■ WORK INSTRUCTION
Transcribe only what runs from the line containing "Given: Tap the back chevron arrow icon" through the final line below, exactly, and leave every picture out.

######

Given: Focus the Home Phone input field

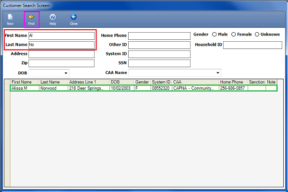Looking at the screenshot, I should pyautogui.click(x=159, y=36).
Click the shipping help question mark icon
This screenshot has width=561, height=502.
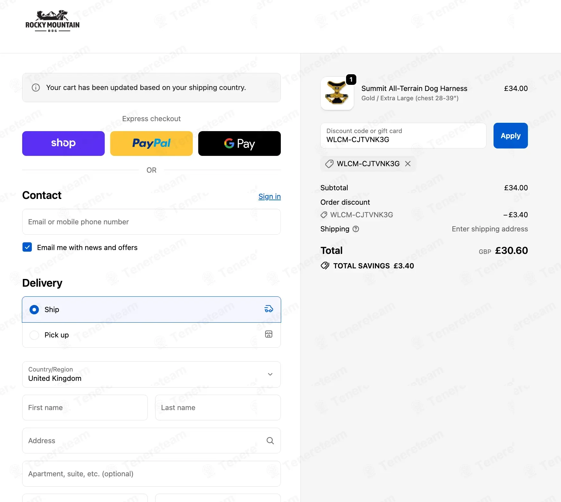coord(356,229)
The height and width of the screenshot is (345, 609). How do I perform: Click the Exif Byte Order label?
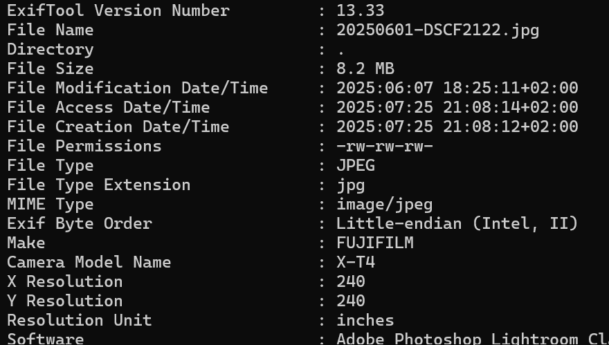(x=79, y=224)
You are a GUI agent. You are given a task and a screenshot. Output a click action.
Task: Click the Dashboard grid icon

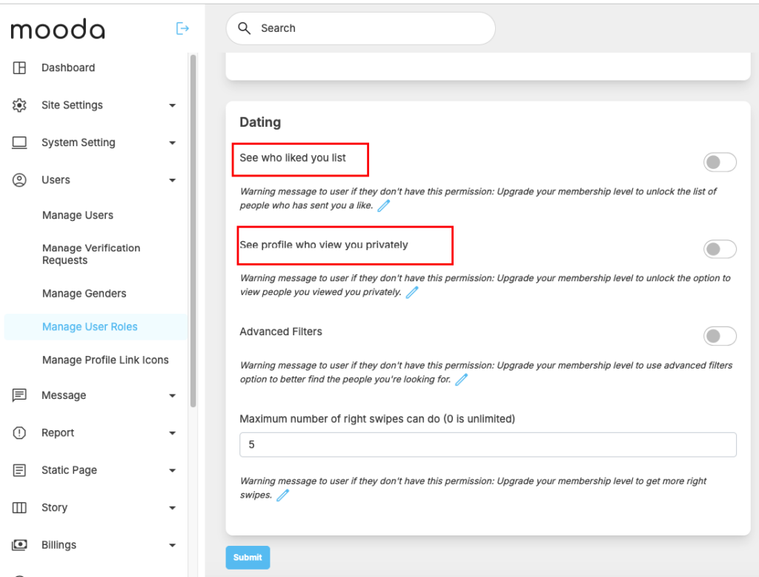point(20,67)
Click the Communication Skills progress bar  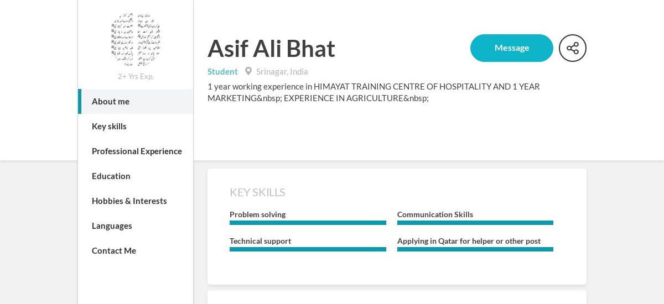coord(475,223)
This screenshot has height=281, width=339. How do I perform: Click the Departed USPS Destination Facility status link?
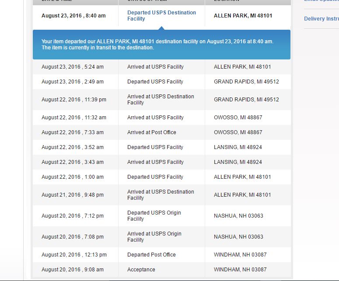tap(161, 16)
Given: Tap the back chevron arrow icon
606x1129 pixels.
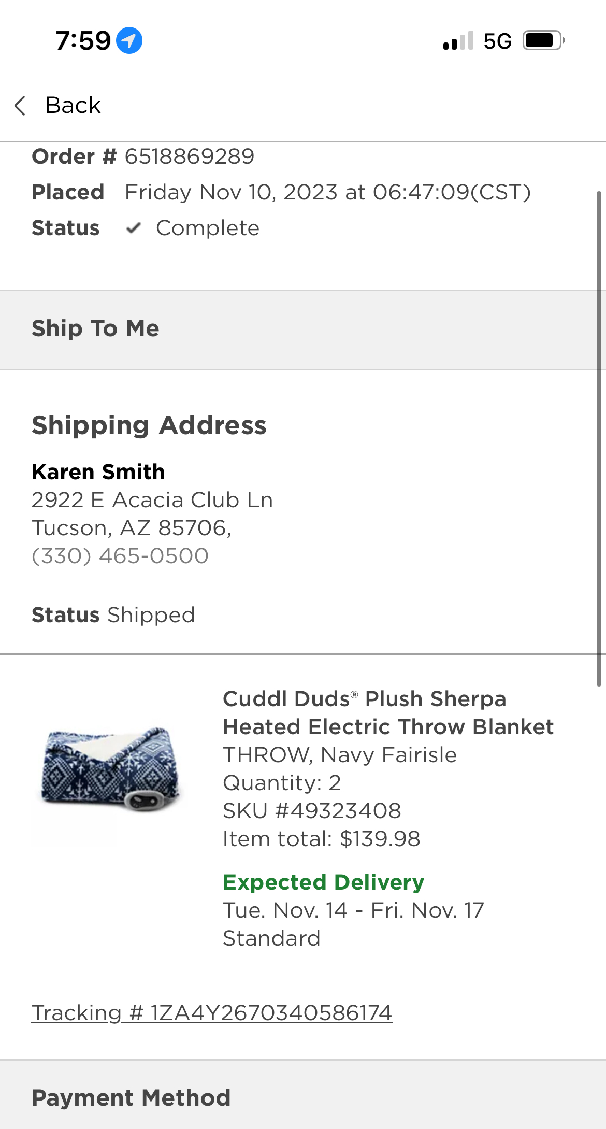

######

■ ANSWER TO THIS EXERCISE
Given: Tap the back chevron arrow icon
606x1129 pixels.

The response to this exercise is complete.